BCG, other mycobacteria, previous exposure.
What would give a false negative in the Mantoux test?
Immunosuppression.
Miliary TB Sarcoidosis HIV Lymphoma Very young age (< 6 months)
What is the pre-assessment investigations of TB?
NB: manage without culture if clinical picture is consistent with TB.
- Continue even if culture results are negative.
- Stress importance of compliance
- Check FBC, liver, renal function
- Creatine Clearanc 10-50ml/min –> decreased R dose by 50% ,avoid E.

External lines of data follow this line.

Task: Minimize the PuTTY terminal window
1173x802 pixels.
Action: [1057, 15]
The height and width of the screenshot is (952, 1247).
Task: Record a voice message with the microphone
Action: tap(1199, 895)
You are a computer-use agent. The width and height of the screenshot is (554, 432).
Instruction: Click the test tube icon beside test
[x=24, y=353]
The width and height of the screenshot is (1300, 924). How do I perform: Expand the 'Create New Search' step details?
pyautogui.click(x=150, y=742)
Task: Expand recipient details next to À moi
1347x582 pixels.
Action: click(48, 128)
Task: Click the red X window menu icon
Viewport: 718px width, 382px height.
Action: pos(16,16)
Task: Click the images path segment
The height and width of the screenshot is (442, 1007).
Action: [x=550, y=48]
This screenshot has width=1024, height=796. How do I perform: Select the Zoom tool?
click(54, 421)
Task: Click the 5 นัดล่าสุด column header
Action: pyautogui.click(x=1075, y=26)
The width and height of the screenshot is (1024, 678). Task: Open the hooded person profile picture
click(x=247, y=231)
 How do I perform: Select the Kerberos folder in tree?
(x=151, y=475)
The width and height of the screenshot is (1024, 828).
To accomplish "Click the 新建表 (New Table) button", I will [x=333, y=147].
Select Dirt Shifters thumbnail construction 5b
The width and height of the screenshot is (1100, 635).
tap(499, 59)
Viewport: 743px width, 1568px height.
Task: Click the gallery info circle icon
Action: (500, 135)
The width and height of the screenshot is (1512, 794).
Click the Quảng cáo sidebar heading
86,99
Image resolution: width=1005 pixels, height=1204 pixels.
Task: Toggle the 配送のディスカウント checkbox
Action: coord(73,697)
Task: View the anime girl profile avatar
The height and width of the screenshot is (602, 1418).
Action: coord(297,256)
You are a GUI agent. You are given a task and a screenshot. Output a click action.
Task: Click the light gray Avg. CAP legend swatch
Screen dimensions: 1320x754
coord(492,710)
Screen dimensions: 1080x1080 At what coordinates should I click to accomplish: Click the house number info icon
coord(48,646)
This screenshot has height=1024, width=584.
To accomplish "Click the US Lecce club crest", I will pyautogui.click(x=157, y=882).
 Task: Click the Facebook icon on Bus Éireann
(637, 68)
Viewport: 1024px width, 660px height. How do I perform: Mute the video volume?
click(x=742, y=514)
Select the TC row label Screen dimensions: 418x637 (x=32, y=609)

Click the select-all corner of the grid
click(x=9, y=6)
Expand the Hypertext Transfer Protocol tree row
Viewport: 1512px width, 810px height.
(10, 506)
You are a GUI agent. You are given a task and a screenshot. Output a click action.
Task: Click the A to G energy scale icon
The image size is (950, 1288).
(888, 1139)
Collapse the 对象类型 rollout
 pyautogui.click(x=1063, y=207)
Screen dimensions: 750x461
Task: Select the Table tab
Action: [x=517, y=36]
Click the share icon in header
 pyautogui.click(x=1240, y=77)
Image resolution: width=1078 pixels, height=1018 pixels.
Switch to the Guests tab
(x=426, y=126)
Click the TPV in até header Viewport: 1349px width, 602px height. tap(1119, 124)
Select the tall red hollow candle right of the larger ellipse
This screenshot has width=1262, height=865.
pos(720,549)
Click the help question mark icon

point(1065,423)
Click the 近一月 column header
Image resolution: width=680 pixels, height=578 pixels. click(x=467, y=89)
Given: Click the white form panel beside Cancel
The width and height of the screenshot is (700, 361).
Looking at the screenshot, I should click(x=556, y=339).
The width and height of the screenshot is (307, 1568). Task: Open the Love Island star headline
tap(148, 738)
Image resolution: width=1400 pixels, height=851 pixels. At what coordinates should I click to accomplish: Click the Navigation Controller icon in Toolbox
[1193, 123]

- Test visual acuity and colour vision
- Give pyridoxine throughout management.
Therefore check LFTs cos all are hepatotoxic, test U+E for electrolyte disturbance + elevation of creatinine.
Baseline visual assessment for ethambutol for vision.
FBC baseline - assess for platelets.
Do not need URine dip.
What is the initial phase of management (RIPE)
Last 2 months
- Rifampicin: hepatitis, orange urine, enzyme induction.
- Isoniazid (nerves = ice for ice): hepatitis, peripheral sensory neuropathy, decrease PMN. (+ pyridoxine). Due to Vit B6 deficiency.
- Pyrazinamide: arthralgia (CI: gout, porphyria)
- Ethambutol: Optic neuritis.
All are hepatotoxic
don’t forget Pyridoxine
What is used in the continuation phase in TB?
4 months
- Rifampicin and Isoniazid
Management of TB Meningitis?
RIPE: 2 months
RI: 10 months
± dexamethasone
What is the management of latent TB?
RI For 3 months
or
Iso (+ pyridoxine) for 6 months.
What is directly observed therapy in TB?
- 3x a week dosing regimen may be indicated in certain groups
- Homeless people with active TB
- patients who are likely to have poor concordance
- all prisoners with active or latent TB.
What are the other TB disease?
Leprosy
MAI (Mycobacterium avium-intracellulare infection)
Buruli Ulcer
Fish Tank Granuloma
What is Leprosy/Hansen’s disease?
Pathogenesis
- Transmitted via nasal secretions (not very infectious)
- M.leprae
What are the classifications of leprosy?
Tuberculoid
- Less severe (paucibacillary)
- Th1 mediated control of bacteria
- Anaesthetic hypopigmented macules
- Symmetrical nerve involvement
Lepromatous
- Weak Th1/2 –> Multibacillary
- Skin nodules
- Nerve damage (esp ulnar and peroneal)
- Asymmetrical nerve involvement
What are the clinical features of Leprosy?
- Hypopigmented, insensate plaques (slow over 5 years).
- Trophic ulcers
- Thickened nerves (nerve damage + reduced sweating). Neuropathy + disfigurement.